Topics for tonight’s blogversation:
1) Plastic-wrapped postcards: completely stupid, yes?
2) Yoga moves that get the intestines moving: boy, do they.
3) Chocolate Easter eggs: They’re back, and not on sale.
4) Hot water in the morning: who needs it?
Item #1: Plastic-wrapped postcards: completely stupid, yes?
Today I received in the mail a postcard from a store that is a football field’s length away from my house. It is not the first I have received from this store, called Wish, since I shopped there one time in this month of last year. This postcard, imprinted with exactly 29 words on it (including the ones on the front, the back, all the numbers, and the store’s website) arrived in a thin plastic sleeve. Every single mailing I have ever received from this store has arrived in a thin plastic sleeve and every single mailing has never once contained more words than this one. I cannot think of a more wasteful kind of mailing than this unless, of course, it came in a lead-injected cardboard box with styrofoam packing materials and printed with ink made from the blood of baby seals. It’s a shame, really, how much effort stores put into their mailings that will just end up in the trash, never to be recycled, never to be glanced at again; just another piece of trash that’s contributing to global warming.
Item #2: Yoga moves that get the intestines moving: boy, do they.
…actually, that’s pretty self-explanatory. I’ll leave it at that.
Item #3: Chocolate Easter eggs: They’re back and not on sale.
It’s true. I thought, you know, since Easter is over, maybe the dregs of the Easter eggs might be on sale. So passing by the Blockbuster/Lojas Americanas this afternoon and glancing in, I saw an entirely new display of Barbie Chocolate Easter Eggs, Hopi Hari Chocolate Easter Eggs, Transformers Chocolate Easter Eggs, Ferrero Rocher Chocolate Easter Eggs. Entirely new. Clearly they are for Easter because I don’t know a single other holiday that’s celebrated with eggs like Easter is, unless there is by some chance a holiday I don’t know about specifically dedicated to eggs and their production (which wouldn’t surprise me here in Brazil considering they celebrate everything all the time. Even bald people). Upon closer inspection I took a look at the prices for said eggs: not on sale. No sale prices for chocolate eggs for Easter? Americans would go crazy if that ever happened at home. There would be boycotting and riots and television coverage in the aisles of Stop & Shop, can’t you picture it? The day after Easter, huddled over bins of full-priced Peeps and Cadbury Eggs and Pink, Green, and Silver wrapped Hershey Kisses, American mothers and children would go apeshit, all while apathetic employees are setting up displays and stocking shelves for 4th of July. I guess at least here they let the holiday spirit exist for a while, even if they’re still charging full price.

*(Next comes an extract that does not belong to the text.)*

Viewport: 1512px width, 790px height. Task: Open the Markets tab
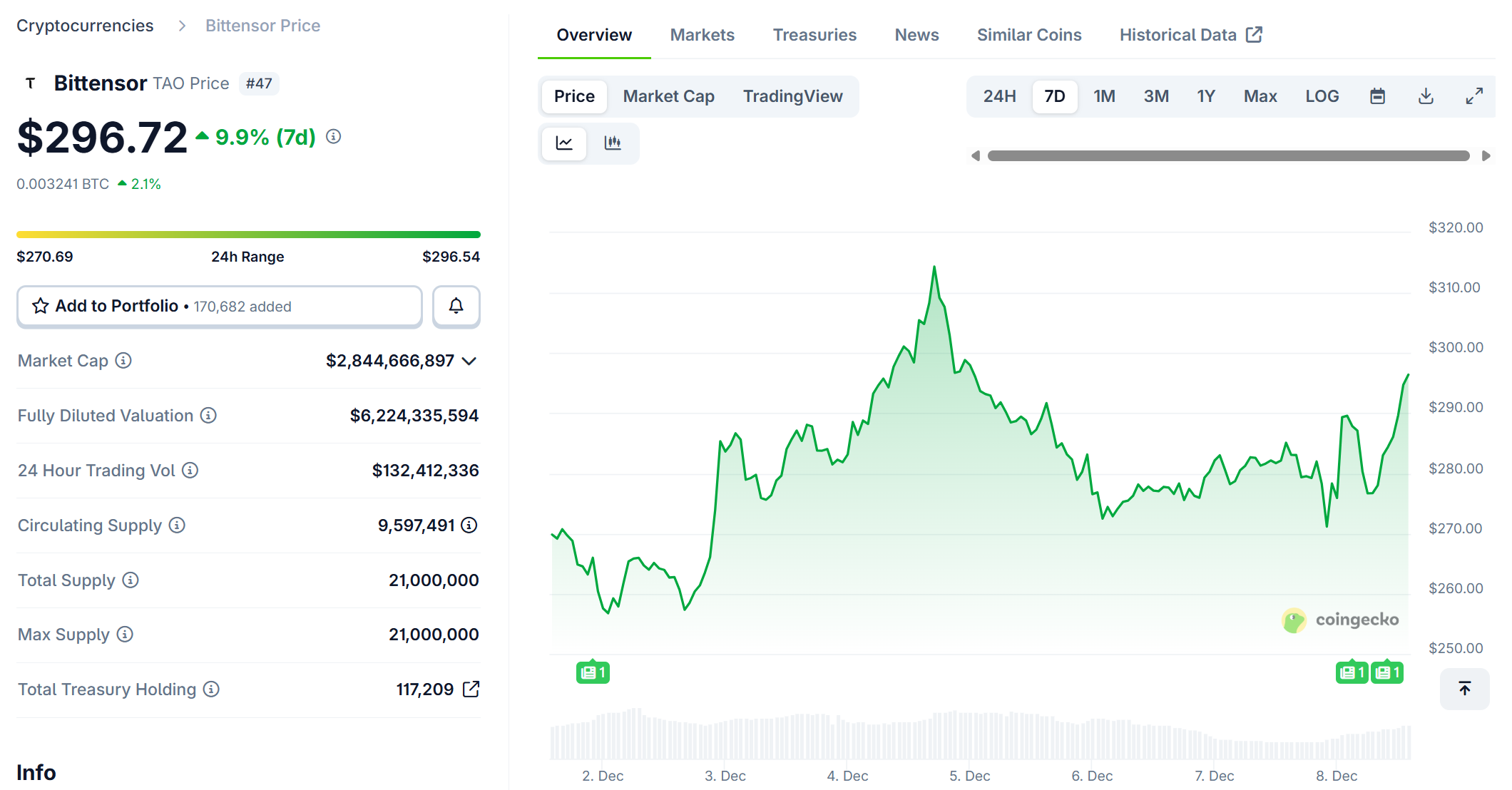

Item #4: Hot water in the morning: who needs it?
This morning was the second time in two weeks (average: once per week) that I have woken up and my building has not had hot water. We already know how I feel about waking up and looking the way I do, which is generally twenty-five years older than I am, so you can imagine how much longer it takes for my 53-year old face to unpuff itself back down to my own age without the aid of a morning shower. Not to mention the beautiful—-and, might I add, radiant—-sheen of night oil that the pores on my face produce and lay on thick while I lay sleeping, blissfully unaware that if I ever get stuck in my sheets, all I need to do is rub my face in them to unstick myself, kind of like rubbing soap on a sticky door jamb. (Did you not do that? I distinctly remember my mother rubbing soap on a door jamb to make it not stick, but that may be a Vermont thing, or a My Mother thing.)

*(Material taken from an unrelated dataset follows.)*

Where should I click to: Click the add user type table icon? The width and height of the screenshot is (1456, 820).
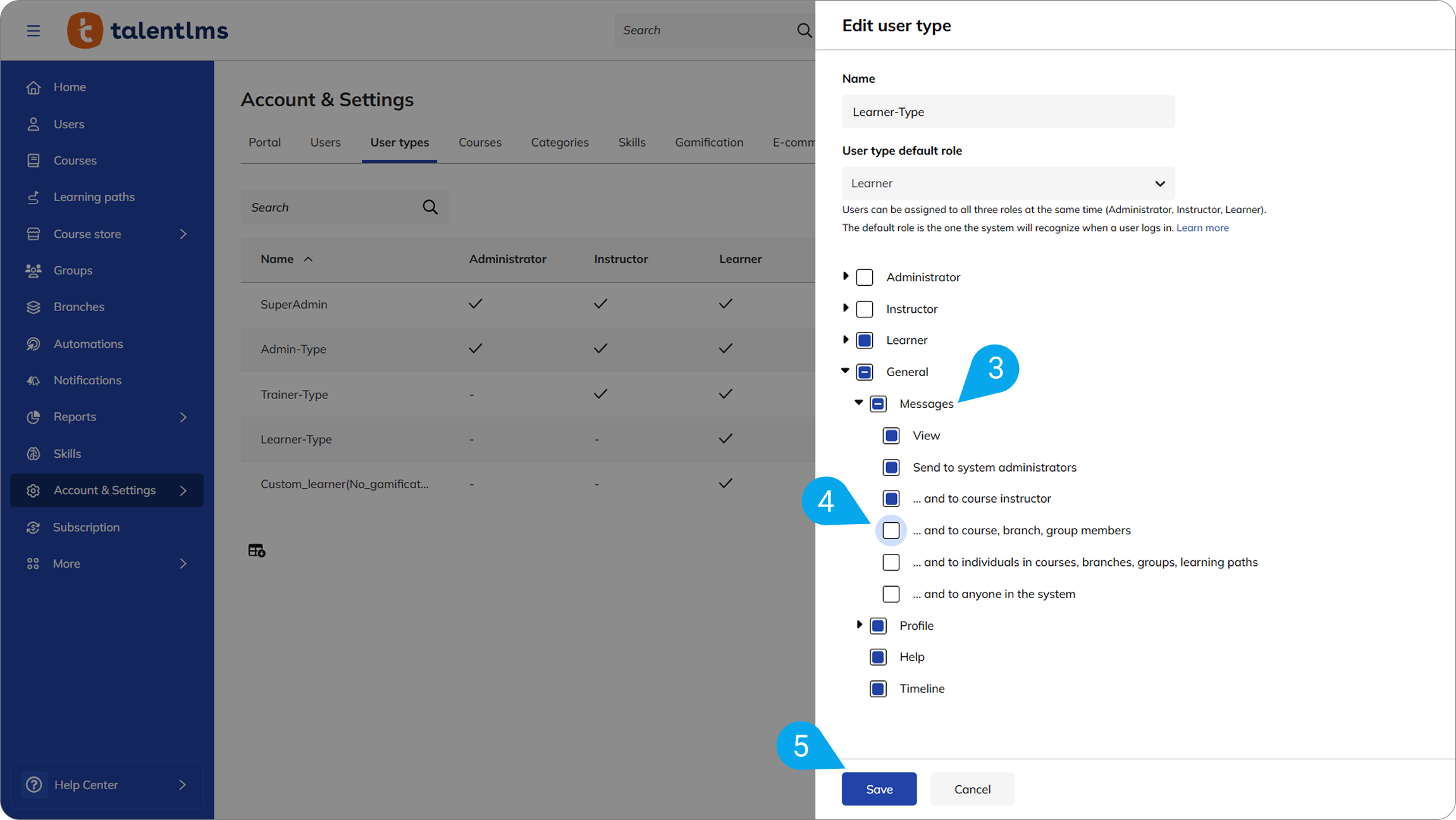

And in keeping with the rantiness of this rantful post, there is actually a protest that’s happening outside of my own window. This is just part of the soundtrack of the days here, so it’s not surprising that this is going on. I don’t know what they’re talking about, probably the buses again, but for all I know maybe it really is the Easter Egg thing. Looks like they’ve been out there in front of the prefeitura (city hall) for a while, with no sign of getting tired. One quick way to get them to disperse: just show ’em a couple of those intestinal yoga moves, and they’ll be running home lickety-split.